:: Directions ::
Every line between the one containing "You are a GUI agent. The screenshot is 430×1398." and the last line of the data, both included, is to be set down exactly, and pictures are to be omitted.

:: Material for the task ::
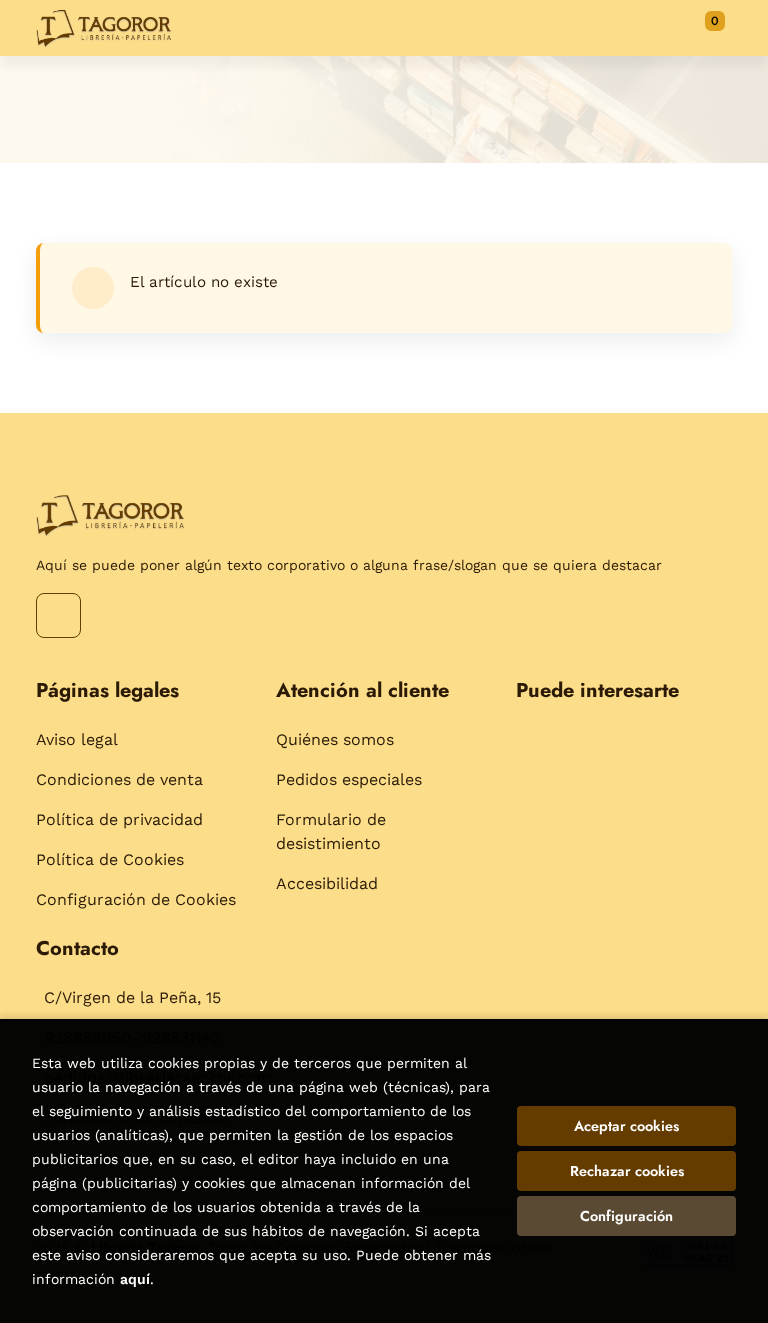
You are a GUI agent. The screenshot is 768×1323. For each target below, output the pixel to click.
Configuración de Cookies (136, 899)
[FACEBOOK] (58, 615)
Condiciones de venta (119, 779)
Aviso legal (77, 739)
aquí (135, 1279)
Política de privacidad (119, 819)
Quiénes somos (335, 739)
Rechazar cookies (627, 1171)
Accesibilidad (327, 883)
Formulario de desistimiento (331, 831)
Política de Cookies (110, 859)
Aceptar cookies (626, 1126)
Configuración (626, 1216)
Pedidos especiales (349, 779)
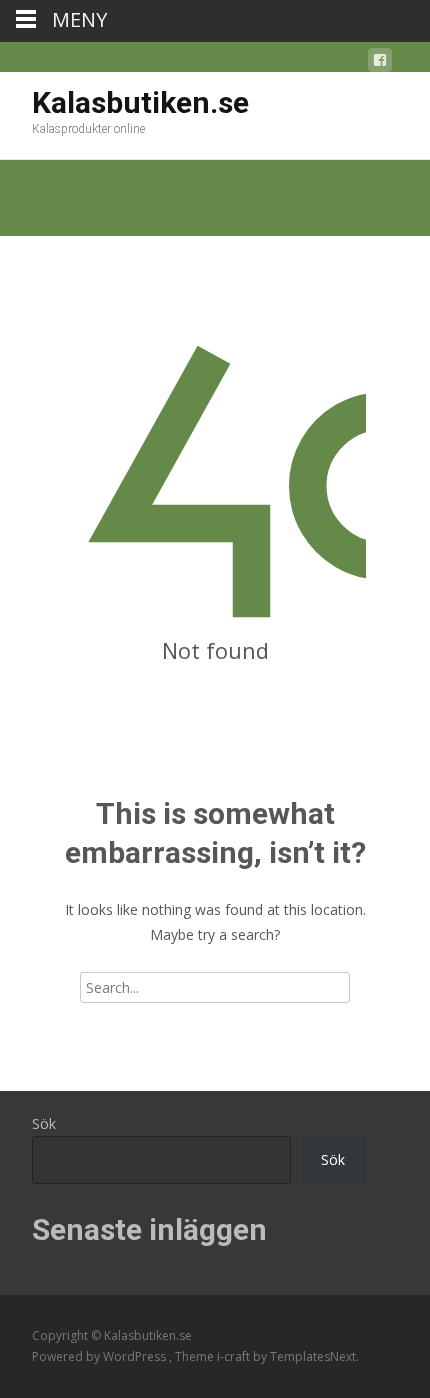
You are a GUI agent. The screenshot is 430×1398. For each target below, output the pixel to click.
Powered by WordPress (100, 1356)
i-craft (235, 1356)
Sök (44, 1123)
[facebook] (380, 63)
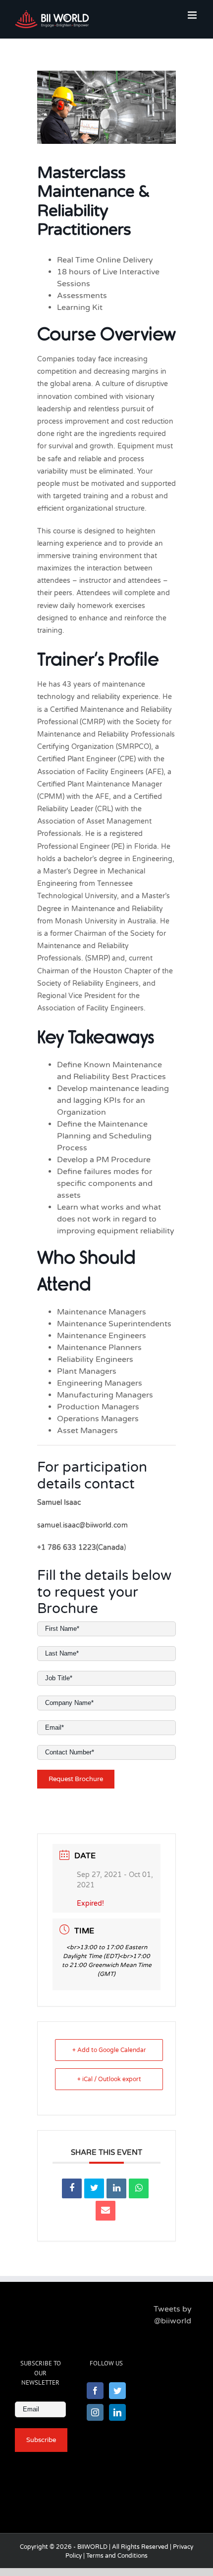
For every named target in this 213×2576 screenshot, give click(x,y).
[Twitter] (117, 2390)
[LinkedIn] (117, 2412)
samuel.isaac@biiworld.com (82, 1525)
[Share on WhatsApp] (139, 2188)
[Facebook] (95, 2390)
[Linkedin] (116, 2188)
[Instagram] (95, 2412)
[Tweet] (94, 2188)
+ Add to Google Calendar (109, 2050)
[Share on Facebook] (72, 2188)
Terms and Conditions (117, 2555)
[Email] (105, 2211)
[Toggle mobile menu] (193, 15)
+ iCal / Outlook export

:: Problem solution ::
You are a GUI agent. The screenshot is 430×1398. For each target below, output the pixel to click.
Powered by WordPress (100, 1356)
i-craft (235, 1356)
Sök (44, 1123)
[facebook] (380, 63)
For every named target in this 213×2576 screenshot, give click(x,y).
[Twitter] (117, 2390)
[LinkedIn] (117, 2412)
samuel.isaac@biiworld.com (82, 1525)
[Share on WhatsApp] (139, 2188)
[Facebook] (95, 2390)
[Linkedin] (116, 2188)
[Instagram] (95, 2412)
[Tweet] (94, 2188)
+ Add to Google Calendar (109, 2050)
[Share on Facebook] (72, 2188)
Terms and Conditions (117, 2555)
[Email] (105, 2211)
[Toggle mobile menu] (193, 15)
+ iCal / Outlook export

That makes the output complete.